▶ **Your goal**:
The response must consist of the lines from the one holding "Given: Open the Tools menu" through the final line of the entries, given again exactly and without any pictures.
··· Available data
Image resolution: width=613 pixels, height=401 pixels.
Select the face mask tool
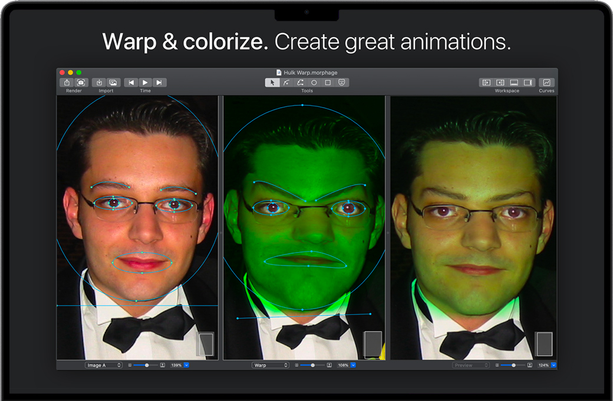coord(341,83)
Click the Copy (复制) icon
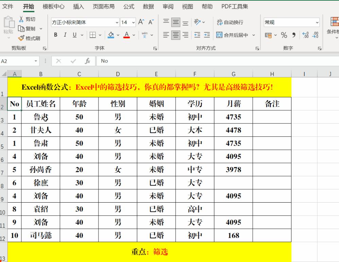This screenshot has width=339, height=262. pyautogui.click(x=21, y=29)
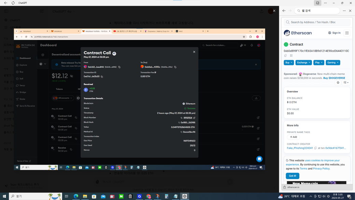Open the Etherscan hamburger menu
This screenshot has width=355, height=200.
click(347, 33)
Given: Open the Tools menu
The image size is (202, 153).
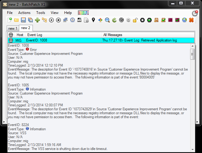Looking at the screenshot, I should point(40,13).
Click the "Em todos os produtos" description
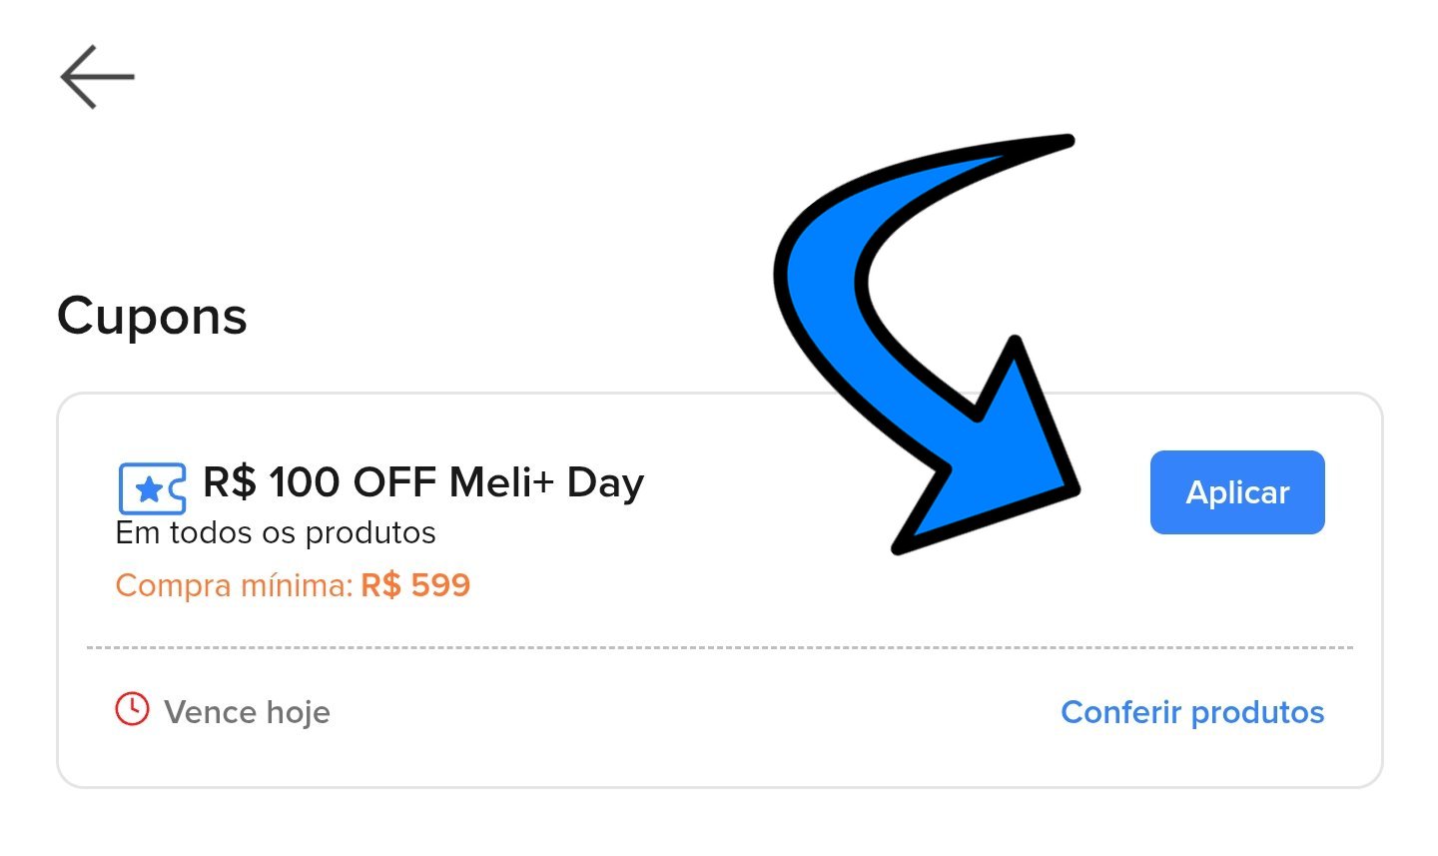The image size is (1438, 856). coord(276,533)
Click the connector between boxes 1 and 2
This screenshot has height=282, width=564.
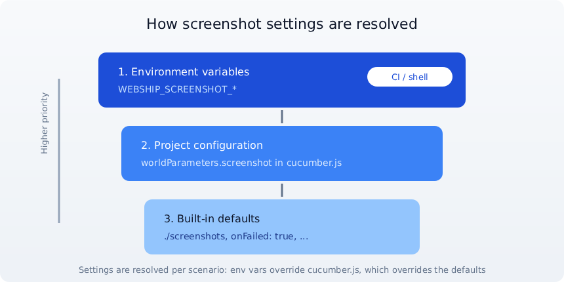pos(282,117)
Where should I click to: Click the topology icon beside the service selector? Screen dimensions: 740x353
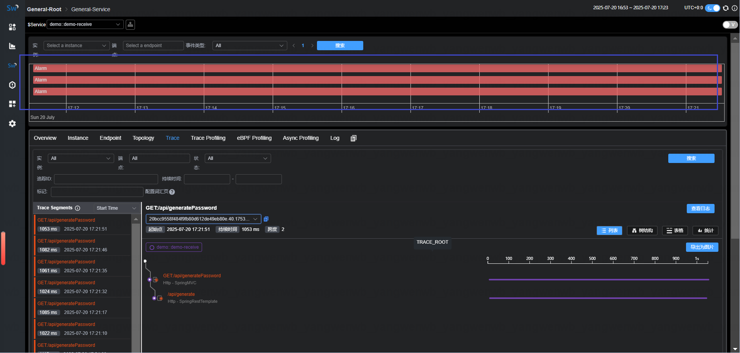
······
▶ **Output of the task**:
Given: Open the Tools menu
The image size is (202, 153).
Looking at the screenshot, I should point(40,13).
Click the "Em todos os produtos" description
The image size is (1438, 856). coord(276,533)
Click the connector between boxes 1 and 2
This screenshot has height=282, width=564.
pos(282,117)
Where should I click to: Click the topology icon beside the service selector? Screen dimensions: 740x353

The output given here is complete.